→ Exercice court A: Recopiez le passage de la présentation du forum ORAP depuis « Trends in I/O » jusqu'à « be globally envisioned. » inclus.
→ Exercice court B: Prolongez la présentation du forum ORAP sur le HPC à partir de sa dernière phrase.

→ Extrait du texte:

=-=-=

39e Forum: Architectures émergentes et futures pour le HPC dans le Monde – Entrées-sorties et stockage pour le HPC

39e Forum: Architectures émergentes et futures pour le HPC dans le Monde – Entrées-sorties et stockage pour le HPC

28 Mars 2017, au CNRS, rue Michel Ange, Paris

Ce Forum ORAP propose d’explorer deux thèmes. L’évocation de projets internationaux (Chine, Japon) et européens sera notamment l’occasion d’éclairer la place que prennent les architectures à base de processeurs de conception ARM dans les stratégies de grands acteurs du HPC. Ensuite, les tendances en matière d’entrées/sorties et de stockage pour le HPC seront évoquées par différents acteurs issus de la recherche et de l’industrie, tant en matière de technologie que de concepts et d’organisation logicielle jusqu’aux applications.
Ces deux thèmes sont en fait intimement liés : l’évolution des usages dans tous les domaines interroge la relation calcul/données de façon de plus en plus imbriquée, comme en témoigneront les contenus tant techniques que scientifiques ou d’organisation de projet des différents exposés. L’architecture d’un système de calcul ou de traitement massif de données doit en fait appréhender globalement les fonctions de plus en plus cruciales de circulation et stockage des données, qui ne font plus l’objet d’un simple sous-système spécialisé.

This ORAP Forum will explore two topics. International (China, Japan) and European projects presentations will be an opportunity to emphasize the rising interest for ARM-based HPC architectures, among other considerations and visions delivered by large players.
Trends in I/O and storage for HPC will then be highlighted by academic or industrial experts, from technology to applications, emphasizing also new concepts and software organization aspects.
These two topics are not disconnected: usage evolution in all domains is questioning an increasingly intertwined vision of computing and data processing. This will be illustrated by the different technical, scientific or strategic presentations, and we will be able to discuss how more and more crucial data movement and storage features and capabilities must be globally envisioned.

=-=-=

→ Jeu de données:
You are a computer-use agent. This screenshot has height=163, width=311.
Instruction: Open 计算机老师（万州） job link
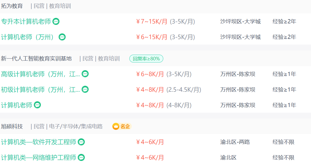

=-=-=

→ Réponse rédigée A:
Trends in I/O and storage for HPC will then be highlighted by academic or industrial experts, from technology to applications, emphasizing also new concepts and software organization aspects.
These two topics are not disconnected: usage evolution in all domains is questioning an increasingly intertwined vision of computing and data processing. This will be illustrated by the different technical, scientific or strategic presentations, and we will be able to discuss how more and more crucial data movement and storage features and capabilities must be globally envisioned.

→ Réponse rédigée B:
Sponsors du 39e Forum

  • 9:15 – 9h30 Introduction : Alain Refloch
  • 9:30 – 10:15 Design and Implementation for Convergence of HPC and Bigdata on Tianhe2, Yutong Lu, NUDT, China

    Abstract

    Nowadays, advanced computing and visualizing tools are facilitating scientists and engineers to perform virtual experiments and analyze large-scale datasets. Computing-driven and Bigdata-driven scientific discovery has become a necessary approach in global environment, life science, nano-materials, high energy physics and other fields. Furthermore, the fast increasing computing requirements from economic and social development also call for the birth of the Exascale system. This talk will discuss the convergence of the HPC and Bigdata, and how to establish a capable application platform on Tianhe2.

    Bio

    Yutong Lu is the Director of National Supercomputing Center in Guangzhou, China. She is the professor both in Sun Yat-Sen University and National University of Defense Technology. She got her B.S, M.S, and PhD degrees from the NUDT. Her extensive research and development experience has spanned several generations of domestic supercomputers in China. Prof. Lu is deputy chief designer of Tianhe Project. Her continuing research interests include parallel operating systems (OS), high-speed communication, global file system, and advanced programming environment.

  • 10:15 – 11:00 Towards the Japanese next flagship supercomputer, Yutuka Ishikawa, Project Leader of Flagship 2020 project, RIKEN, Japon

    Abstract

    The next flagship supercomputer in Japan, replacement of the K supercomputer and thus we call it post K supercomputer, is being designed to be operated in early 2020s. Its node architecture and interconnect are an ARM HPC extension and a 6-D mesh/torus network, respectively. A three level hierarchical storage system will be installed with compute nodes. The system software developed in the post K supercomputer includes a novel operating system for general-purpose manycore architectures, low-level communication and MPI libraries, and file I/O middleware. After introducing an overview of the post K architecture, we will present the current status of the system software development.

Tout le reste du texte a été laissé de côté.